One of his smartest moves, and we must be very grateful to him for this, was that, when it wasn't necessary to do something, he did nothing. In particular, he left the magnificent chancel arch, the feature that above all else brings Tickencote its renown, untouched.

Tickencote, chancel arch

Oddly, Pevsner doesn't assign a date to this in the main text, which I assume is an oversight; in the caption to the photograph it's dated 'c.1150-60(?)'. Whatever its precise date, it's endearingly wonky and extraordinarily, wonderfully over-elaborate.  Why was such fecundity of decoration thought necessary? Six richly carved arches nestle inside one another like Russian dolls; I can't think of any other Norman parish church with so many layers of embellishment (again, if you can, please let me know).

Most of the layers have repeated decoration. The outer arch has what Pevsner calls 'a kind of stepped abstraction of beak-heads' (which seems to have been Cockerell's source for the decoration at the top of the chancel clerestory windows), the next has zigzag. The third I'll come back to in a moment. The fourth has crenellations (like the battlements on a castle wall) combined with zigzag, the fifth beakheads, and the inner arch a simple roll moulding.
Tickencote, chancel arch, north

Tickencote, chancel arch, south

Tickencote, chancel arch, beakheads
As I've implied, it's the third layer that's the most interesting as it doesn't repeat motifs.
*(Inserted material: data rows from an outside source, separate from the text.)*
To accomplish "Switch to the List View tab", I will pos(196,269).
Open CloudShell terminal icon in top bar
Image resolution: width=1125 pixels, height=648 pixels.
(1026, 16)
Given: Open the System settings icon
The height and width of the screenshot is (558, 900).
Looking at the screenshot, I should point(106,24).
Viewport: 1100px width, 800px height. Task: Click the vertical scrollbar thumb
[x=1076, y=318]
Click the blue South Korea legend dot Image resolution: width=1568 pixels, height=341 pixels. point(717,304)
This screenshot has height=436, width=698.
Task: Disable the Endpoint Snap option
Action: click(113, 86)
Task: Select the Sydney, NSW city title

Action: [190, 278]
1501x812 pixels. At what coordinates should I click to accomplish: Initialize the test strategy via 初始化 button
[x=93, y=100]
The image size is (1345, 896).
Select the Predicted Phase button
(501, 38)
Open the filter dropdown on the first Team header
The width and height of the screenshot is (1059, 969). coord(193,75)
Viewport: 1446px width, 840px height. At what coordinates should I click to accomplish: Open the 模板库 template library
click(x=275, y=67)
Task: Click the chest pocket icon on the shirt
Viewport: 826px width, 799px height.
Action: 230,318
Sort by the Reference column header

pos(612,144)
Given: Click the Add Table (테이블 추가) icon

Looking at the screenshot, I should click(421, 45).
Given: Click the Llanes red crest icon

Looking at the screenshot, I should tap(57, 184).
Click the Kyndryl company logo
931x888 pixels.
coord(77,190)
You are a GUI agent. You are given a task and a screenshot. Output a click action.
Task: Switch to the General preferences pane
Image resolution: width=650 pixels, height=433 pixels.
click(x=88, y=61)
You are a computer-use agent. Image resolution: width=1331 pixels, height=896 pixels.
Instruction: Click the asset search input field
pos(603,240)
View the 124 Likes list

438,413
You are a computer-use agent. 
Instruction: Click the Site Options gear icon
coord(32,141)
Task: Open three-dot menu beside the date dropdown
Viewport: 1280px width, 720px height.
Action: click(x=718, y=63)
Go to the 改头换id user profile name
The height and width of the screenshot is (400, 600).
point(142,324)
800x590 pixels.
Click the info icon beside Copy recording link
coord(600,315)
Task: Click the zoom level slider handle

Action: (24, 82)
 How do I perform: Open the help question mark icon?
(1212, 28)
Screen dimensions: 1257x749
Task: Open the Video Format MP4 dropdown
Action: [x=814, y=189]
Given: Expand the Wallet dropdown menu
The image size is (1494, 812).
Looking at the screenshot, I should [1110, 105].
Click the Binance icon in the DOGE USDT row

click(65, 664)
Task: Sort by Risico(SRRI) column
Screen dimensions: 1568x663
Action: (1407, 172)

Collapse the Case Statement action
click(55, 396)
It features stylised heads, both animal and human, and leaves.

Tickencote, chancel arch, heads

Tickencote, chancel arch, heads and leaves
In the picture above, there's a green man at the bottom and what looks like a ram above.

Tickencote, chancel arch
In the picture above, top right there's a frog or toad.

Tickencote, chancel arch, heads and leaves
In the picture above, there's a bear wearing reins or a muzzle, and at the top what seems to be a face with a snake slithering out of the mouth.

Tickencote, chancel arch, capitals on the south
The font is of about 1200. The faces at the tops of the angles are very genial.

Tickencote, font

Tickencote, font
Behind the arch the chancel is genuine rather than revival Norman (though restored by Cockerell). It has a sexpartite vault, with heavily zigzagged ribs.

Tickencote, chancel
The east front seems to follow the original design, though the details are probably all restorations. It's a very pleasing design, quite unlike the west front. The upper window lights a now inaccessible priest's room over the chancel.

Tickencote, east front


Tickencote, south
High on the west front, in the bottom corners of the gable (where no medieval mason would ever have put them) are Cockerell's versions of Norman grotesque carvings. I think they're very successful, especially the one on the north (in the bottom picture).